I think I already know the answer, but can I go that thin with M4 and expect the blade to hold up, or will it just chip? I temper my W2 knives to around 63 hrc (according to the HT data sheet), I'd like to leave the M4 at least that hard. Can you recommend a more suitable geometry for this steel on an 8" chef knife? Will I be able to do any grinding pre HT on this steel, or should I just suffer through doing all the grinding after its hardened? Can this steel be drawn back the way more conventional ones are?
 
With M4 and any air/plate quenching steel, you can take the edge down very thin prior to HT. Not quite what I would call "final dimensions", but very close, as in sub 0.010". Before I started doing my own HT, I sent a petty to Peter's in CPM M4 that had an edge that was about 0.010" with a full flat grind and there were no issues at all. Came back straight and I LOVE that knife. 64HRC is a nice target hardness for CPM M4. Once heat treated, you'll want to grind it to final dimensions, but that won't take long. What I do with all of my kitchen knife steels with alloyed steel is basically grind it to a zero edge (safely without ruining the temper), to where you basically have an edge angle that is formed by your primary grind, which ends up being about 2°-3° per side, depending on spine width and blade height. Then I back that zero edge off with a piece of 220 grit paper to establish a "flat" that just almost reflects light, do my hand sanding, then sharpen.
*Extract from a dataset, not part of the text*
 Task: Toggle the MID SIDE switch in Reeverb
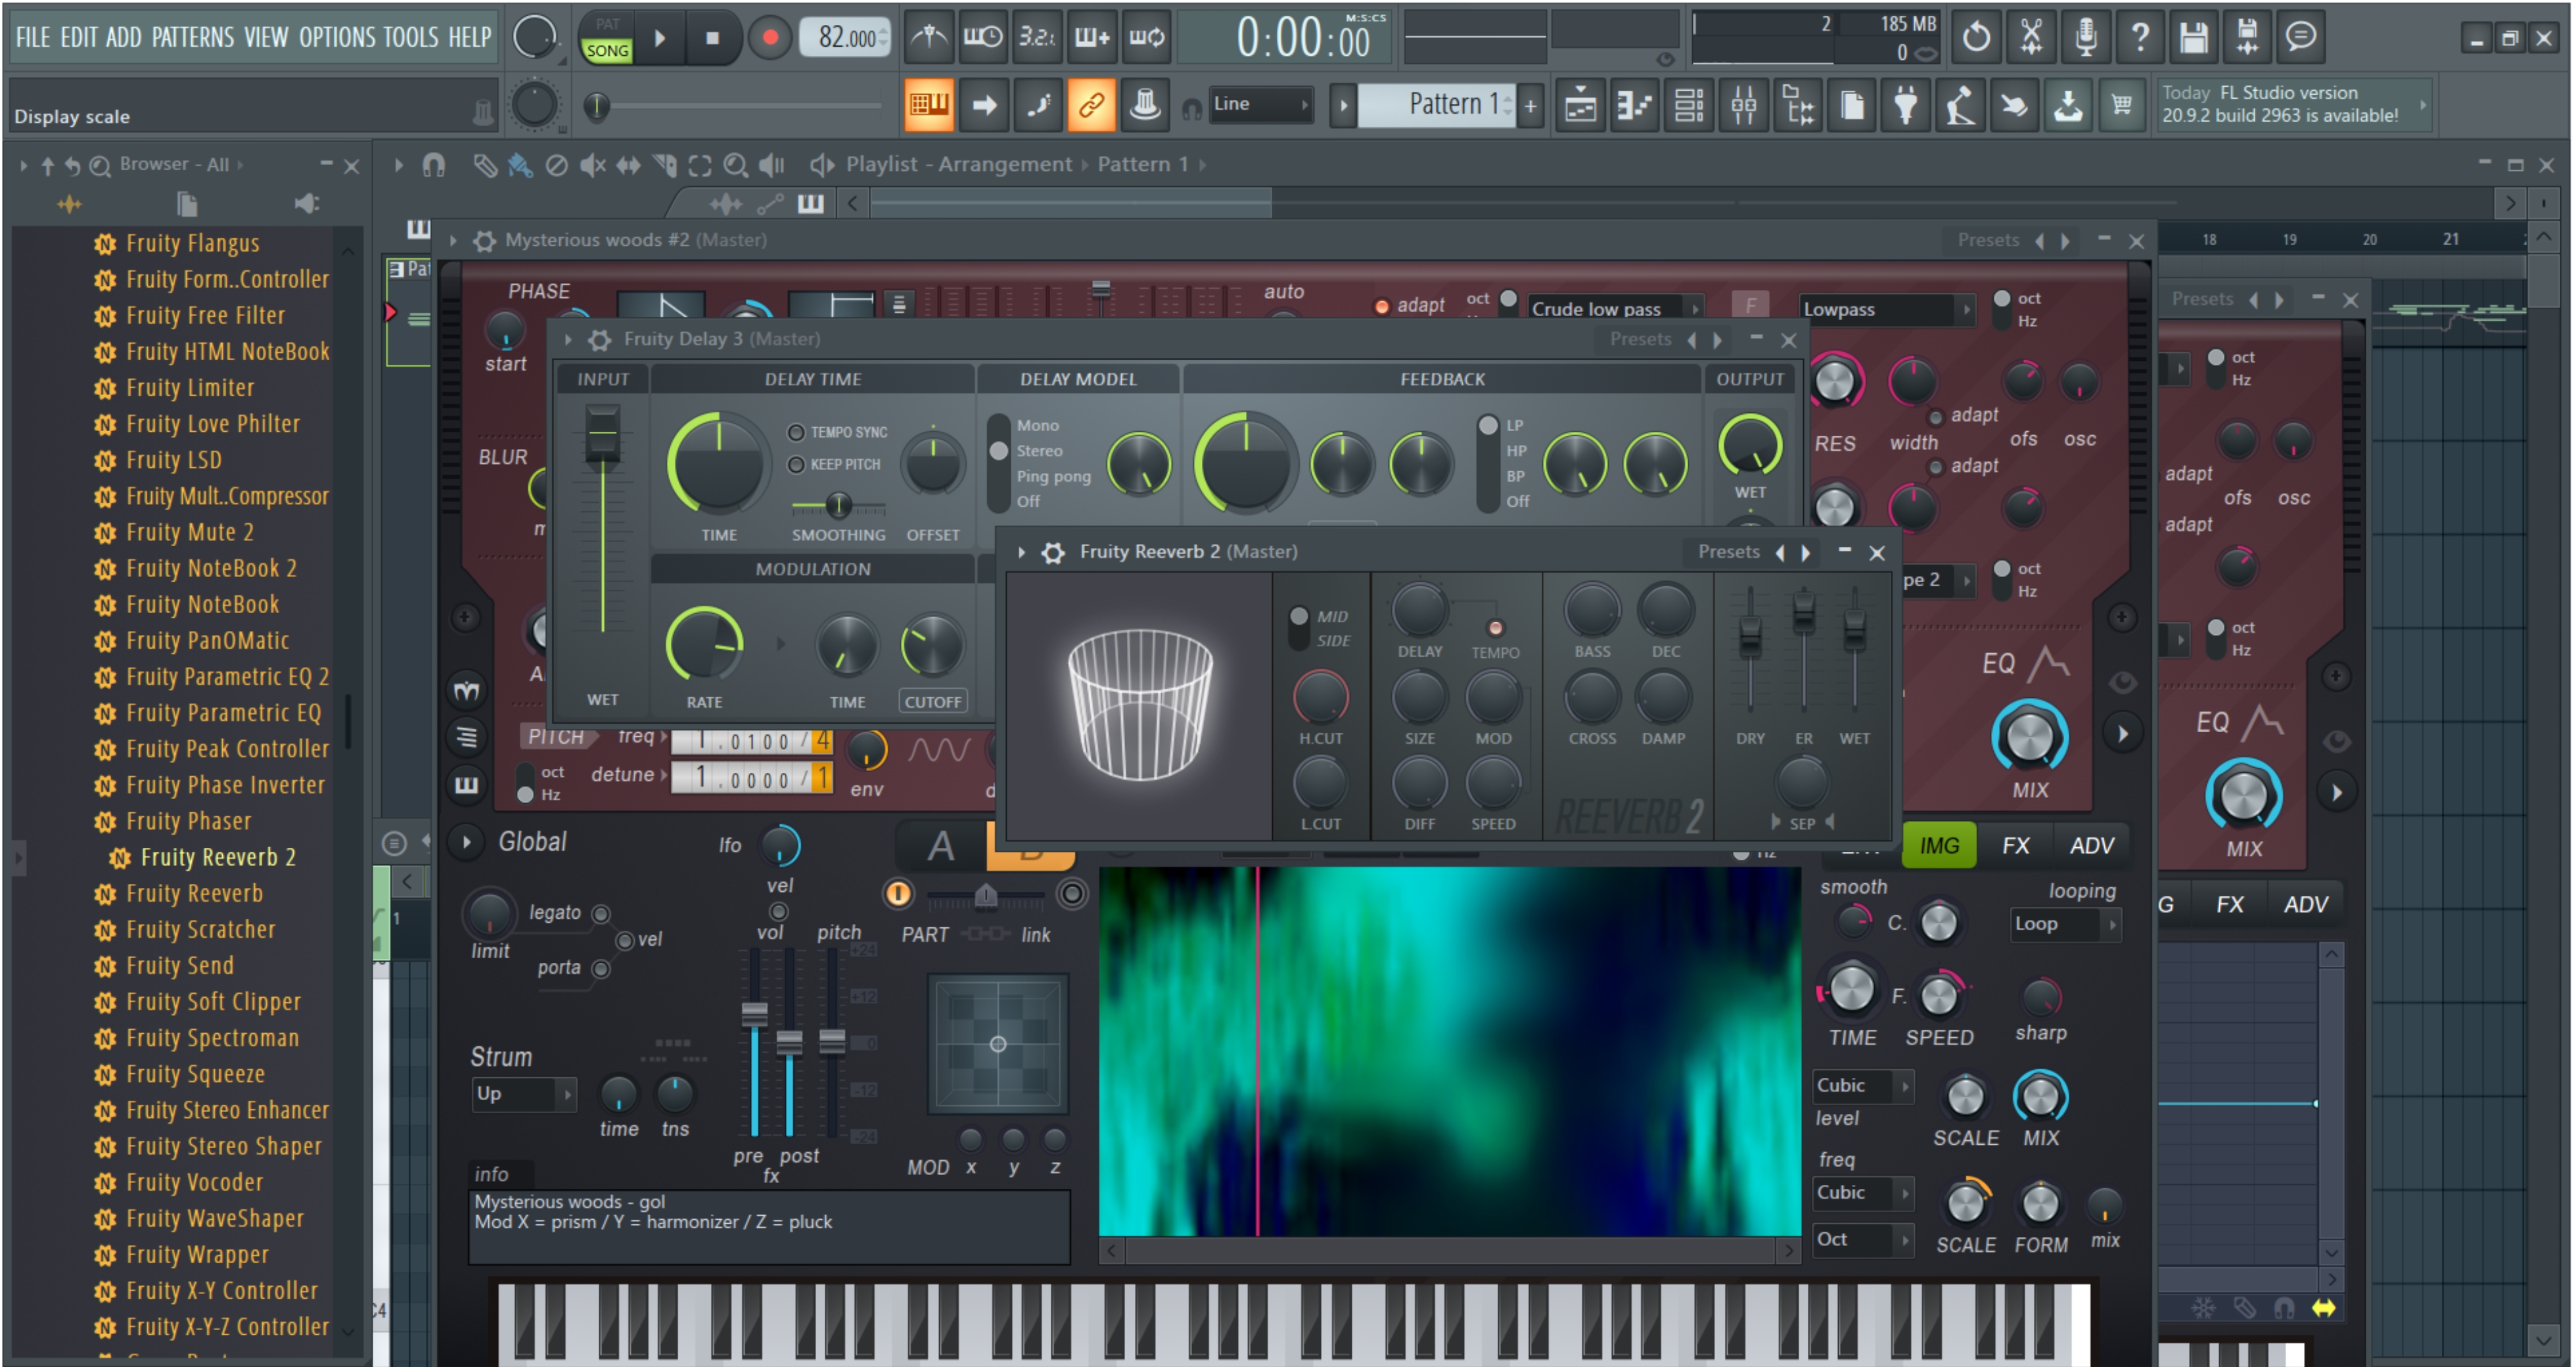click(x=1298, y=627)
IMHO, 1/8" is thick for a chef's knife, but it isn't too bad. You can draw back the spine (I assume that is what you meant), but I wouldn't recommend it. It's a chef's knife, not a competition chopper.
 
Thanks for the reply. I agree, 1/8" is thick, I had ordered 3/32, the plate was marked 3/32, but it mic's at .130 or .135. That warehousing snafu really messed with my belt allocation for that "run" I guess you could call it. My main reason for drawing back the spine is actually fairly simple, it's not that I'm worried so much about the blade breaking, but I got sick and tired of screwing around with shimmed tempers and the like. If the spine is drawn back, I can straighten the buggers out cold on an anvil between tempering cycles, and when they're thin and finished, warp is a lot easier to discern, so I can straighten them just by hand at that point. It takes me 5 minutes to draw back the temper, and saves me hours of conventional straightening.